Worker comes back from a GC pause and tries to commit a result Phoenix already replayed Fence token mismatch → commit rejected.
Bad payload from a tampered broker message Checksum mismatch → DLQ with PayloadIntegrityError. Never executes.
Schema-version skew during rolling deploy Registered migration runs first; if no migration exists, task DLQ's with SchemaMigrationError.
Mass failure floods resurrector Batch size + recovery-queue depth + send semaphore + requeue delay all cap throughput.
Producer flood Admission control rejects with Retry-After.
Checkpoint too large to store inline CheckpointTooLargeError — loud, not silent. Configure filesystem backend if you need bigger checkpoints.

What Relier does NOT protect against

Honest list:

  • A bug in your task code. If your task does the wrong thing, idempotency caches the wrong result.

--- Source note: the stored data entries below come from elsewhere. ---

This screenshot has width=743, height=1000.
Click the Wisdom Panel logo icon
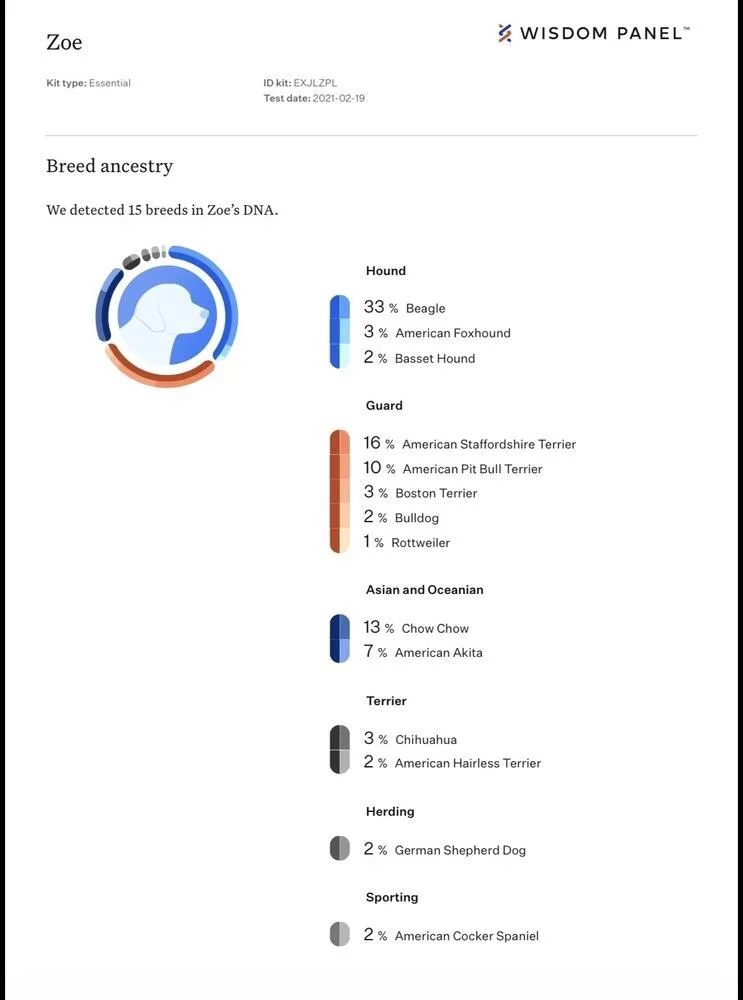point(505,33)
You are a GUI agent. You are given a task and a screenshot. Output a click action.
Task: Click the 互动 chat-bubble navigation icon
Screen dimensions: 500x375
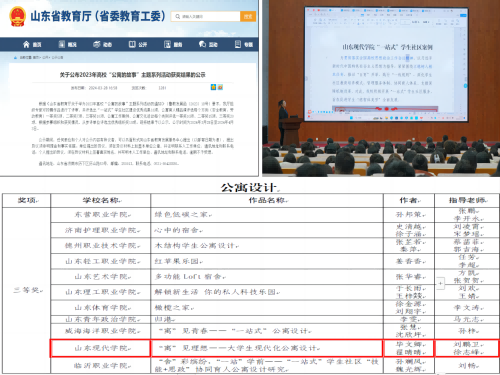click(x=202, y=44)
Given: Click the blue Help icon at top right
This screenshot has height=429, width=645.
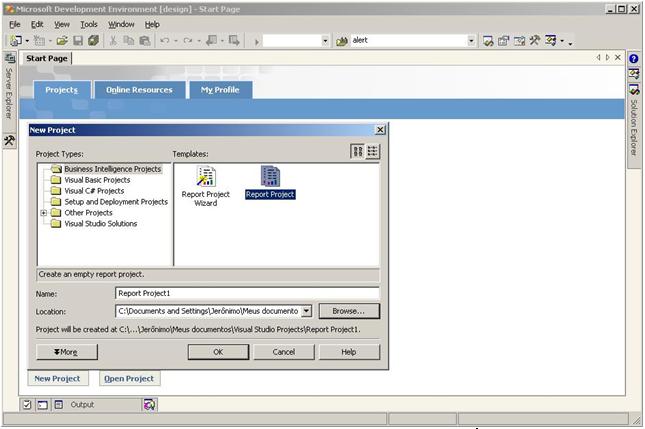Looking at the screenshot, I should pyautogui.click(x=634, y=59).
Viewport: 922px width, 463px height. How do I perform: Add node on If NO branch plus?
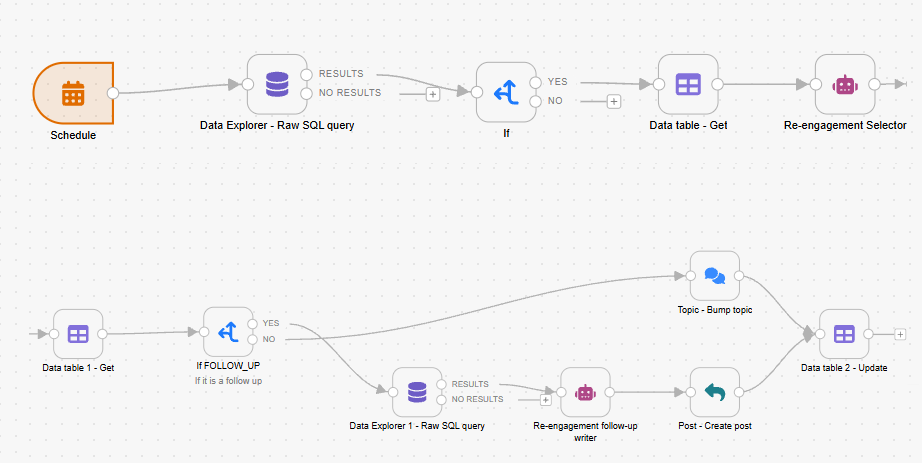(x=613, y=102)
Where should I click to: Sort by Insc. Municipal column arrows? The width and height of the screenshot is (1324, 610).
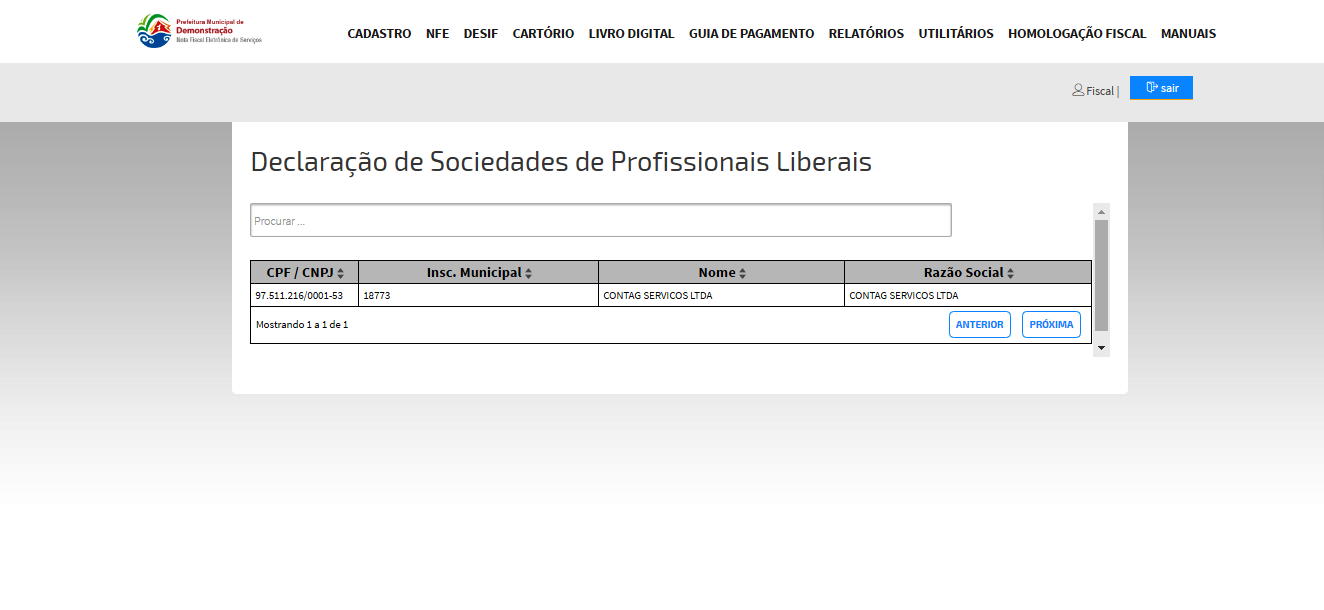(529, 273)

Test your tasks.
  • An external service mis-honouring idempotency. Stripe, your DB, whatever you call, Relier guarantees exactly-once on its side, but if the downstream system charges twice from a retry, that's a downstream bug.
  • Total data-centre loss without offsite backups. Enable BACKUP_S3_BUCKET if you care about this.
  • Clock skew between Sentinels. Use NTP. Sentinel's quorum depends on reasonably synchronised clocks.
  • Split-brain Redis from a partitioned network where one side has a quorum Sentinel and a master. This is the same constraint every quorum-based system has. Three Sentinels in three failure domains is the standard defence.

Everything else listed in the failure-mode table is covered. If you find a failure mode that isn't, write it up as an issue. The whole point of the project is that the list of "things that silently lose work" is empty.